The long-term impacts of upgrading the environment, building enterprises and transforming waste, will have clear health and social effects. If communities can buy food at competitive prices from local farmers their spending will drive the processing of wastes into soil fertility, which will lead to higher production of lower priced foods. Farmers as entrepreneurs will lead the consumption of good food and this will have long term health effects and build social cohesion, especially if they develop a loyalty, community education and a food for waste programme.
Conclusion
There are ways to subvert the oppression of the current food system. To realise the emancipatory potential of a local food system, farmers and food traders need to break out of the current structures and build new ones. These are possible and do not need any special skills or technologies. The path in front of us is open, and we need to seize these opportunities as committed actors who aim to transform our systems.

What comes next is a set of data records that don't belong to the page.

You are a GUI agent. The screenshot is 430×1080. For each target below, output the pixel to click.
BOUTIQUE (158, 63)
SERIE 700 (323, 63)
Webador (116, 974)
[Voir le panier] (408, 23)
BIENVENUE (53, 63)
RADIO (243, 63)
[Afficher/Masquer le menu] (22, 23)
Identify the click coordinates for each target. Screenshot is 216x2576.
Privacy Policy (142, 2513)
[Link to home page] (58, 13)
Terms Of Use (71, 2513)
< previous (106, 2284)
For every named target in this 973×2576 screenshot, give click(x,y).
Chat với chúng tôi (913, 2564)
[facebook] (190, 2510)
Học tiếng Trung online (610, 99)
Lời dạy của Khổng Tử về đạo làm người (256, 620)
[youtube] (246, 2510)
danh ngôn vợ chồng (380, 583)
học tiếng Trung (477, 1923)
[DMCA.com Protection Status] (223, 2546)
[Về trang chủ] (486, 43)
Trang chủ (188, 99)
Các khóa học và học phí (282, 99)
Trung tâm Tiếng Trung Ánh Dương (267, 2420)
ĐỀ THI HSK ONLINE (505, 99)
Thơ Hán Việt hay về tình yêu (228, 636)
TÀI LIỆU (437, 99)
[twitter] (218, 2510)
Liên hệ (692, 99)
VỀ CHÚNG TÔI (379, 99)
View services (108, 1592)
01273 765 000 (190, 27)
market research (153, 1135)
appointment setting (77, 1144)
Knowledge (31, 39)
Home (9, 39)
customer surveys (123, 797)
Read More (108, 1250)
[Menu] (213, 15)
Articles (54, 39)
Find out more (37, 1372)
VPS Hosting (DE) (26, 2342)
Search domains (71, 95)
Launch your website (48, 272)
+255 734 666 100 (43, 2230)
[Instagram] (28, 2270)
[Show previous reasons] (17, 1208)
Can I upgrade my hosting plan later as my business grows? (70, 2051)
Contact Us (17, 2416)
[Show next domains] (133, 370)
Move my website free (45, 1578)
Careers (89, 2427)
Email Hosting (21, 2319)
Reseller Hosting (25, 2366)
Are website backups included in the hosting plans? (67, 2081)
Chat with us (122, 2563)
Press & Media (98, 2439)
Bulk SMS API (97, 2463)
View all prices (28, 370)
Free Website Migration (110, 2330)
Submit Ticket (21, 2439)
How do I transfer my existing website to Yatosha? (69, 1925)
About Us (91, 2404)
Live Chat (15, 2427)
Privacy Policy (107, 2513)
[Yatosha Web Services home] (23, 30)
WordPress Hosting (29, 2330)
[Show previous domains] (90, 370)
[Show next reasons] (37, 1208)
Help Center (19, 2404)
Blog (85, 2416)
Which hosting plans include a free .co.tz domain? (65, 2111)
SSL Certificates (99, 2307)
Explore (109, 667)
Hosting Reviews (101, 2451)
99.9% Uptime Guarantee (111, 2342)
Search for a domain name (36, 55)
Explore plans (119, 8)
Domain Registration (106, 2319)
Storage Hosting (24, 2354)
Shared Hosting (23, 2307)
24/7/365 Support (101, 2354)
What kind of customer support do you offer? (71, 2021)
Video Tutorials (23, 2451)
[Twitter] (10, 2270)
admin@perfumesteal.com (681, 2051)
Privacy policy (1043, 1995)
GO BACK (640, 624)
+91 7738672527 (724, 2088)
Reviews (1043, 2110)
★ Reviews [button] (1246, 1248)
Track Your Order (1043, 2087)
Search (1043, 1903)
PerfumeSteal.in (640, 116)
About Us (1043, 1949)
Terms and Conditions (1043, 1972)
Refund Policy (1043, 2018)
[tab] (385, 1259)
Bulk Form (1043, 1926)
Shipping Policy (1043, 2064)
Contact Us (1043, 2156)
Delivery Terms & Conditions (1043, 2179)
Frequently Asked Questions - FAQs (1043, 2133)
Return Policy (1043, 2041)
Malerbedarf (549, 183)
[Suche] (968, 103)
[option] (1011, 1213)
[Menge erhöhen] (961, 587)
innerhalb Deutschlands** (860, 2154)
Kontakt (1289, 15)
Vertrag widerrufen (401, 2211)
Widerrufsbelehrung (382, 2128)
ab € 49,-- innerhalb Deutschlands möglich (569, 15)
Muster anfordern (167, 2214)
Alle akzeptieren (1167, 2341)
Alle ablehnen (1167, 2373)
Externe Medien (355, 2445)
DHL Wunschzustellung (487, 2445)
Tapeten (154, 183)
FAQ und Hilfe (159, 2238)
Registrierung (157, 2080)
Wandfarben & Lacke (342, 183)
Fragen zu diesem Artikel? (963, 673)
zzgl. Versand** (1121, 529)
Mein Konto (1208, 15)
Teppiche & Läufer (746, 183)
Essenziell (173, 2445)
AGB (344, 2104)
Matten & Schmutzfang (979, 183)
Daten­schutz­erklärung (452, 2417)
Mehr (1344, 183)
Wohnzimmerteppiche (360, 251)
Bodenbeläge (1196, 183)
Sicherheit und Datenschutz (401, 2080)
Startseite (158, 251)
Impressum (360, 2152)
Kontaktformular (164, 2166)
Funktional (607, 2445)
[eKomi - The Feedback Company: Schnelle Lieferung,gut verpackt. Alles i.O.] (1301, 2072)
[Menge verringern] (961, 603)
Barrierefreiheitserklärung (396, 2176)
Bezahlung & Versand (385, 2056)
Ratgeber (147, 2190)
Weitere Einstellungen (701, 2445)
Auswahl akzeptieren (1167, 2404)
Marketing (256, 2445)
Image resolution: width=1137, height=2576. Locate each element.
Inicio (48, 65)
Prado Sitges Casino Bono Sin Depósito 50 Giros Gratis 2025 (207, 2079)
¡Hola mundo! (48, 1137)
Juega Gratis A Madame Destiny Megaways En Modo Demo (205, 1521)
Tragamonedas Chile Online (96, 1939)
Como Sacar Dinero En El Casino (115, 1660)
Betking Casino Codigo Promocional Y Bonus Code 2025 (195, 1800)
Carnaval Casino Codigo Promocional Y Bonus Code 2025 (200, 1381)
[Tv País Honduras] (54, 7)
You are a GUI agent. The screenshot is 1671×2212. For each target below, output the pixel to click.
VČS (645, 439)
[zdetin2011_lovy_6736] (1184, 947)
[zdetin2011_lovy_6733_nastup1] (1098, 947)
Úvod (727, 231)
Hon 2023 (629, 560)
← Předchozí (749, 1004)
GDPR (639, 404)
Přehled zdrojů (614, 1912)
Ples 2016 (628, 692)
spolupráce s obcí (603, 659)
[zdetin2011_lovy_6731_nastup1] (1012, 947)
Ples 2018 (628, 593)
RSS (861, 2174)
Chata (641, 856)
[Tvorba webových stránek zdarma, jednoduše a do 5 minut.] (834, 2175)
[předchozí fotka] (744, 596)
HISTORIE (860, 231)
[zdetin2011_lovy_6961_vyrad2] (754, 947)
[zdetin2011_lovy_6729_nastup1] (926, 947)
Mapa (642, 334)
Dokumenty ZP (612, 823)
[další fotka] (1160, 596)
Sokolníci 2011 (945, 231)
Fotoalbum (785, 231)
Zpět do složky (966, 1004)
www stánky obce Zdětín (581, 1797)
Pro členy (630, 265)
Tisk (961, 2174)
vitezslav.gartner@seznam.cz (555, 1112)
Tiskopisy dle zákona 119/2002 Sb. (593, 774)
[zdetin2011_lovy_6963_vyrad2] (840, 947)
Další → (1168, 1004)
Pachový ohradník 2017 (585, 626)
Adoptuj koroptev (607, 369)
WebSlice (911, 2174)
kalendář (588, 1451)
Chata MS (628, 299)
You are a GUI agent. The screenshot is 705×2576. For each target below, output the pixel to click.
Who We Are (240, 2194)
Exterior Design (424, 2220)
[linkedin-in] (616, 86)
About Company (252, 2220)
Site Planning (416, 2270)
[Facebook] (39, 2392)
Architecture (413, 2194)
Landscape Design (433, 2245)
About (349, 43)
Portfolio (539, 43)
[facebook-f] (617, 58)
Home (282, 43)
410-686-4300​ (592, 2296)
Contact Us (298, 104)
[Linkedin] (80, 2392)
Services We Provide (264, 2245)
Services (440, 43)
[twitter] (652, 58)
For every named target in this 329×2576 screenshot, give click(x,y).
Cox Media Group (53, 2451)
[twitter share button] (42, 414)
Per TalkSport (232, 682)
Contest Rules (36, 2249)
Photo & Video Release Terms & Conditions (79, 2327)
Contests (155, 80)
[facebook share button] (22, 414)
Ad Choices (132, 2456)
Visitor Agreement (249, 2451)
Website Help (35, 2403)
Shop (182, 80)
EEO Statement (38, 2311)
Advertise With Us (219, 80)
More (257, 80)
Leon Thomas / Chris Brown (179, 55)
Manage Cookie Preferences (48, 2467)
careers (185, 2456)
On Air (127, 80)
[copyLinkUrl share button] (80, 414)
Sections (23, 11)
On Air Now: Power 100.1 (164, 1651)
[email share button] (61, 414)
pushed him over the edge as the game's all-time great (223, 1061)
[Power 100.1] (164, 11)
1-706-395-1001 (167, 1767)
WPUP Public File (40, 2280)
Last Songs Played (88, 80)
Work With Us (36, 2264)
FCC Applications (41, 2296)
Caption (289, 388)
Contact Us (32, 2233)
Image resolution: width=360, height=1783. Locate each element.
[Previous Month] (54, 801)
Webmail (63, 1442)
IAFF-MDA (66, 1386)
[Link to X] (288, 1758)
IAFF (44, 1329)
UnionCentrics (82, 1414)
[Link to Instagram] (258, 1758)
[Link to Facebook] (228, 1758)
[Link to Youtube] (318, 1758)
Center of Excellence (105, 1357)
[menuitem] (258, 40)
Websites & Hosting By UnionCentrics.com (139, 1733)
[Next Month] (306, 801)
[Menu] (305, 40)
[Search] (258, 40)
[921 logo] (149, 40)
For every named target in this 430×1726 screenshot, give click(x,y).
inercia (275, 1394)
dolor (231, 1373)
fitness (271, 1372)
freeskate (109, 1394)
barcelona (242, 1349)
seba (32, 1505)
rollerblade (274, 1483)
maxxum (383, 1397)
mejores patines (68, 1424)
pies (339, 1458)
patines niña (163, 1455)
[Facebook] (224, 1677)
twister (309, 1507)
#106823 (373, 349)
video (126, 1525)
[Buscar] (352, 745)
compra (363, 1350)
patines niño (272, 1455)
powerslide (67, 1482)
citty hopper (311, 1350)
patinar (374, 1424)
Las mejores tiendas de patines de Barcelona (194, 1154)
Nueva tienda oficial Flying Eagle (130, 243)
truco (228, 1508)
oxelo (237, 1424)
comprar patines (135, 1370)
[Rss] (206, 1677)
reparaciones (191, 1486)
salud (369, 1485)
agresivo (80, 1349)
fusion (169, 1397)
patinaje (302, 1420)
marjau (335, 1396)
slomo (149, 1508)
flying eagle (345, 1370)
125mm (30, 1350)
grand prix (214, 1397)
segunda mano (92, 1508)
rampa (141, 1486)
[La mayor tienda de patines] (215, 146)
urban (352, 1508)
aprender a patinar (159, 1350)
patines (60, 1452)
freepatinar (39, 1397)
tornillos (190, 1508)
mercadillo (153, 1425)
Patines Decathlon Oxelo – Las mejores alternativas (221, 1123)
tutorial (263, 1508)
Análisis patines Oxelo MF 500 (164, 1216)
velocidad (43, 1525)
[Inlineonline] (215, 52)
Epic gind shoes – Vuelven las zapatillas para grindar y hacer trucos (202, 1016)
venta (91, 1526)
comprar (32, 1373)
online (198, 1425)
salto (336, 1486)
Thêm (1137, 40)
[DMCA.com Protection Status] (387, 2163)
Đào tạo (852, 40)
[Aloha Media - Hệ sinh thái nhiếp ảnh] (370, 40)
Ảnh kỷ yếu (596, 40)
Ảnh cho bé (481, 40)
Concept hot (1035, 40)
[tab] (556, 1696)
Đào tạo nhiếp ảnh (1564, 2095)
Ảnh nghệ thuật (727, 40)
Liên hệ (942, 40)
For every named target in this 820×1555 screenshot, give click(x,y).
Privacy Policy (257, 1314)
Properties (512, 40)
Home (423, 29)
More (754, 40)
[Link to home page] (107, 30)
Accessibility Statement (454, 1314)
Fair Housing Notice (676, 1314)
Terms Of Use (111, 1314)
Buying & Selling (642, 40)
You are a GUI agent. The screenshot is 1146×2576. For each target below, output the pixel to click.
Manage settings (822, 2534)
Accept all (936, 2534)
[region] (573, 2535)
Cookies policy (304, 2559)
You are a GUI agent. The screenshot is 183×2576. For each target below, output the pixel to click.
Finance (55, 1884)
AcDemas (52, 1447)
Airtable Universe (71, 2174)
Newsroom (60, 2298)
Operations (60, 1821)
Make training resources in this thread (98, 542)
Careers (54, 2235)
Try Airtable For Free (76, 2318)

The above can be combined into a new urban agricultural enterprise. Such an enterprise will produce using biological and also other means, and gain value by metabolising biological wates from the community. Consumers will see their own wates lead to lower prices, and their participation in these waste programmes co-creates the food they will consume. Selling can be dignified, and food can be sold and weighed as it is done in supermarkets and branded as “local” to reinforce the participation of consumers in the production process. Wastes can be seamlessly harvested from consumers in exchange for 2nd grade food. This will elevate 1st grade food and it will lead to better value, and similar revenue for farmers had this not been done. Consumers will have better choices from local farmers, who are prevalent in all South African townships. Their production systems will benefit from metabolising food waste and ensure fertility for the next harvest. Social media will combine all this into a whole, and marketing, education, and organising of the community is possible through this. Now the urban agricultural enterprise can expand its product offerings. It will be well placed to also source food from the fresh produce markets, and these bulk foods can be traded alongside locally produced foods, giving local foods a high profit margin. Bulk food can be sold as “bulk” with very low mark-ups and in this way the farmer can capture even more of the local market. Bulk will thus be sold alongside local high quality fresh produce, differentiating products and bringing high value to the consumer.
These opportunities are only evident if we adopt a critical view of the food system and enhance the fluidity of enterprise models and value chain characteristics. These can all be changed and have to be changed for emergent and invisible food producers and retailers to emerge from the shadows and assert their rights and abilities to produce and trade food in new ways. The path to success is as yet uncharted, but we need to engage with these opportunities as we all struggle to find better ways to feed ourselves.